- Exercise instructions: Restrict the output to the lines below starting at the one that contains "The image size is (541, 304)." and ending at the one that contains "Given: Click the Format", and restate them word for word, both ends included.

- Raw data:
------------------------------------------------------------------------

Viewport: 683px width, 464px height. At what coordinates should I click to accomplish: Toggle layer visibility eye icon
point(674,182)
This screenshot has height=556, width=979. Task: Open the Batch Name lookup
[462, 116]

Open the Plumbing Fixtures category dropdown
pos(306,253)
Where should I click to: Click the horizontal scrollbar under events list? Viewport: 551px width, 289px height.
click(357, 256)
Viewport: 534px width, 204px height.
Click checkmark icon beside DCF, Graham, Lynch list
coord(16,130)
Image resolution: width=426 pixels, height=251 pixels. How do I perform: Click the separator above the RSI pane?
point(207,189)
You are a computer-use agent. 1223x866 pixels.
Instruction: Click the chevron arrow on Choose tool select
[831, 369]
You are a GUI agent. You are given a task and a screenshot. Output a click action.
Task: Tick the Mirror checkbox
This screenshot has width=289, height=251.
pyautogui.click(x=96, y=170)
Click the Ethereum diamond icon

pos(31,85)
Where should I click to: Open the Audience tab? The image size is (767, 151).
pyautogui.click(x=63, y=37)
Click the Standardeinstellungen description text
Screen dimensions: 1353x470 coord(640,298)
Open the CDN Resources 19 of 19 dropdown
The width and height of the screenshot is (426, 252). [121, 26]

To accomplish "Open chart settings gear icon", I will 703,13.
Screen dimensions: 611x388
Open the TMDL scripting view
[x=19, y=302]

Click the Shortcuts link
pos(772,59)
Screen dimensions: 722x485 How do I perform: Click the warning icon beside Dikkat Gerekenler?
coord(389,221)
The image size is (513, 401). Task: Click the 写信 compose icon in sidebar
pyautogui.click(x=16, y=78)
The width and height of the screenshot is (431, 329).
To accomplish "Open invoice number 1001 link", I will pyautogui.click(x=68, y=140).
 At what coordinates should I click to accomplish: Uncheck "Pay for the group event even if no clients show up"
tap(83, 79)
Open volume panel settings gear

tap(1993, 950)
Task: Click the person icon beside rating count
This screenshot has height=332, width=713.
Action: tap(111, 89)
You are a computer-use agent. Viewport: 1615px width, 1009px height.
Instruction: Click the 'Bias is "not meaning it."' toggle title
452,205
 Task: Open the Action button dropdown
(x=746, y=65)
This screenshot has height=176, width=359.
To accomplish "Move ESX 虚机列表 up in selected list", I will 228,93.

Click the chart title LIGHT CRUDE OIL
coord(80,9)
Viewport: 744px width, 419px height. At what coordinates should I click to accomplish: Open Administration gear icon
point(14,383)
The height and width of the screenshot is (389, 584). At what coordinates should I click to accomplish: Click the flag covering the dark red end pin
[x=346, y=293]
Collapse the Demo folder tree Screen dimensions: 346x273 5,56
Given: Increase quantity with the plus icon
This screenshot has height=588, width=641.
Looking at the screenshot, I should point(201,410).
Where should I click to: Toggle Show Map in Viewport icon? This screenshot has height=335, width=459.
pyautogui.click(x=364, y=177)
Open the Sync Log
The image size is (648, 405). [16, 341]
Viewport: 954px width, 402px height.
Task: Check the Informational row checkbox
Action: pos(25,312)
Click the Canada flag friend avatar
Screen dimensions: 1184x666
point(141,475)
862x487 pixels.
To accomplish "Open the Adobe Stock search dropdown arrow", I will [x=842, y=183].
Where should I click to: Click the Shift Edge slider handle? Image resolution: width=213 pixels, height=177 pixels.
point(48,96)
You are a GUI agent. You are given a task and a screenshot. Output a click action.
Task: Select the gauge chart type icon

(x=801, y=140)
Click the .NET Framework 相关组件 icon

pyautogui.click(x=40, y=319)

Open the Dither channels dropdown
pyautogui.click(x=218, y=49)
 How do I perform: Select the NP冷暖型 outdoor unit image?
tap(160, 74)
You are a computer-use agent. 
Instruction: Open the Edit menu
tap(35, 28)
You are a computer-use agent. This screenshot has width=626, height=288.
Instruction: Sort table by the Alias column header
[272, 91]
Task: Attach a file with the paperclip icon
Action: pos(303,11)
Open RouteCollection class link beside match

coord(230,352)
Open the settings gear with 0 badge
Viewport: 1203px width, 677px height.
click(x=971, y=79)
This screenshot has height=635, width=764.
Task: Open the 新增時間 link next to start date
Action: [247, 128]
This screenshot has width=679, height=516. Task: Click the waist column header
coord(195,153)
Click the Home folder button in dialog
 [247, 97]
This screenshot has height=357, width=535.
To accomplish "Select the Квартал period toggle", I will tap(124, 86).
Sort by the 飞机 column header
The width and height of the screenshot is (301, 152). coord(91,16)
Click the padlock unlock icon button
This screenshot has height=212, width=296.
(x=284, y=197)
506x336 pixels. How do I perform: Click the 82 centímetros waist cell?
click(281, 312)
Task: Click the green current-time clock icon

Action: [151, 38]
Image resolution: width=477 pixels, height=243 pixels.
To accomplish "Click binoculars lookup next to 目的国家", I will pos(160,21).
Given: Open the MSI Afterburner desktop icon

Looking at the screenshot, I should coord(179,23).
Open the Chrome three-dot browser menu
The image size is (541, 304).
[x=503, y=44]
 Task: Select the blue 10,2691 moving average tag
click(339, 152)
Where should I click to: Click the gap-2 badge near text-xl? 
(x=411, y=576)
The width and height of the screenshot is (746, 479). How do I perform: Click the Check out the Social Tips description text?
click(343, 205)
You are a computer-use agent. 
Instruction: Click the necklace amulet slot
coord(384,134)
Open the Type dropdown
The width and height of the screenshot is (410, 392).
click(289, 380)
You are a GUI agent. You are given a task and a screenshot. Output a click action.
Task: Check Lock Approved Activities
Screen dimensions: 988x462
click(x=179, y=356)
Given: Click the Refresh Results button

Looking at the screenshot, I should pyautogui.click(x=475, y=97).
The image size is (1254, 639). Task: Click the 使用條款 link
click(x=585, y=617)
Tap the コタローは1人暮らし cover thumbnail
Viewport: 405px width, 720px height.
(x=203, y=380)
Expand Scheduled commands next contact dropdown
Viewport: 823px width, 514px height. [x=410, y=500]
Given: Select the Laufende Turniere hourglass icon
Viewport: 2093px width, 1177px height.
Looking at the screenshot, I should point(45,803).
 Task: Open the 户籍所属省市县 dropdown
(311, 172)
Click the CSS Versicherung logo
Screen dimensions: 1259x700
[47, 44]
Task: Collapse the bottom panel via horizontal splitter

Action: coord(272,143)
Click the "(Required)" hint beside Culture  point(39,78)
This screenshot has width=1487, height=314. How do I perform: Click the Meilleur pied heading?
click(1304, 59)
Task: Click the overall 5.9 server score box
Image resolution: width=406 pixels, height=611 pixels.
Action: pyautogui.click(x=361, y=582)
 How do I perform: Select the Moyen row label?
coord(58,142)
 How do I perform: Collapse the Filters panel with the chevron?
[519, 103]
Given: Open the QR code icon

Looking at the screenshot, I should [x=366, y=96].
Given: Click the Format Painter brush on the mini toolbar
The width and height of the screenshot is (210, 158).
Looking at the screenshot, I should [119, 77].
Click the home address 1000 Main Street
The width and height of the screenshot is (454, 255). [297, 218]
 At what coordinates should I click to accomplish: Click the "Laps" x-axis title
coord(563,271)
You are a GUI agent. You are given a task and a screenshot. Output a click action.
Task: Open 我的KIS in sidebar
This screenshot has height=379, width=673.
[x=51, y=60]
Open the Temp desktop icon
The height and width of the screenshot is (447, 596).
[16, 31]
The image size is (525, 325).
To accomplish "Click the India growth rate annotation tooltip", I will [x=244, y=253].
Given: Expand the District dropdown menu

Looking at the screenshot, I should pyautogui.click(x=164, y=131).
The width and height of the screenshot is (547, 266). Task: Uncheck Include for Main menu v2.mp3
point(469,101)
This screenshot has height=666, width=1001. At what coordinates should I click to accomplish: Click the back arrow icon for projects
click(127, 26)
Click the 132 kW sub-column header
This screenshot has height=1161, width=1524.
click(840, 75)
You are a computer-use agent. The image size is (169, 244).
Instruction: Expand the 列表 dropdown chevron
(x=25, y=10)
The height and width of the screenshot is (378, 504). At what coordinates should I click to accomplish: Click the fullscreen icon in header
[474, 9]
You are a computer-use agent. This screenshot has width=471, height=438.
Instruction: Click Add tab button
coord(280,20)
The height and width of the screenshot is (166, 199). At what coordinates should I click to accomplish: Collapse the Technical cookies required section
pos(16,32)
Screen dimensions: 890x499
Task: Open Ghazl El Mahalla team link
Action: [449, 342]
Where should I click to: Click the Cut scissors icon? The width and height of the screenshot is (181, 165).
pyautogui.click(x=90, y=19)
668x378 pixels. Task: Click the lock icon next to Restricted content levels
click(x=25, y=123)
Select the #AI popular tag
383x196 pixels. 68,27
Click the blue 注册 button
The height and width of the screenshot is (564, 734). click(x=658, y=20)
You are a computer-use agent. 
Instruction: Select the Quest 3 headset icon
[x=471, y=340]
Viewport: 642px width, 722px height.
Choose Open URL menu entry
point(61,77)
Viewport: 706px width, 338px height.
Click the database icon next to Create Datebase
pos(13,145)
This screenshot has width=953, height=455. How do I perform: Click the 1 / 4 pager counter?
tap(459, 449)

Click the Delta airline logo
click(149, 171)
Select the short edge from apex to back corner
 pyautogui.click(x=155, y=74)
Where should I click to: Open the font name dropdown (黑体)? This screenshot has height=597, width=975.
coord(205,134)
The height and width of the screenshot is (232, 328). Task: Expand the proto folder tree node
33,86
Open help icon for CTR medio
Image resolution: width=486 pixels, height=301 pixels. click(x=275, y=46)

------------------------------------------------------------------------

- Answer to the problem:
The image size is (541, 304).
[x=503, y=44]
 Task: Select the blue 10,2691 moving average tag
click(339, 152)
Where should I click to: Click the gap-2 badge near text-xl? 
(x=411, y=576)
The width and height of the screenshot is (746, 479). How do I perform: Click the Check out the Social Tips description text?
click(343, 205)
You are a computer-use agent. 
Instruction: Click the necklace amulet slot
coord(384,134)
Open the Type dropdown
The width and height of the screenshot is (410, 392).
click(289, 380)
You are a GUI agent. You are given a task and a screenshot. Output a click action.
Task: Check Lock Approved Activities
Screen dimensions: 988x462
click(x=179, y=356)
Given: Click the Refresh Results button

Looking at the screenshot, I should pyautogui.click(x=475, y=97).
The image size is (1254, 639). Task: Click the 使用條款 link
click(x=585, y=617)
Tap the コタローは1人暮らし cover thumbnail
Viewport: 405px width, 720px height.
(x=203, y=380)
Expand Scheduled commands next contact dropdown
Viewport: 823px width, 514px height. [x=410, y=500]
Given: Select the Laufende Turniere hourglass icon
Viewport: 2093px width, 1177px height.
Looking at the screenshot, I should point(45,803).
 Task: Open the 户籍所属省市县 dropdown
(311, 172)
Click the CSS Versicherung logo
Screen dimensions: 1259x700
[47, 44]
Task: Collapse the bottom panel via horizontal splitter

Action: coord(272,143)
Click the "(Required)" hint beside Culture  point(39,78)
This screenshot has width=1487, height=314. How do I perform: Click the Meilleur pied heading?
click(1304, 59)
Task: Click the overall 5.9 server score box
Image resolution: width=406 pixels, height=611 pixels.
Action: pyautogui.click(x=361, y=582)
 How do I perform: Select the Moyen row label?
coord(58,142)
 How do I perform: Collapse the Filters panel with the chevron?
[519, 103]
Given: Open the QR code icon

Looking at the screenshot, I should [x=366, y=96].
Given: Click the Format Painter brush on the mini toolbar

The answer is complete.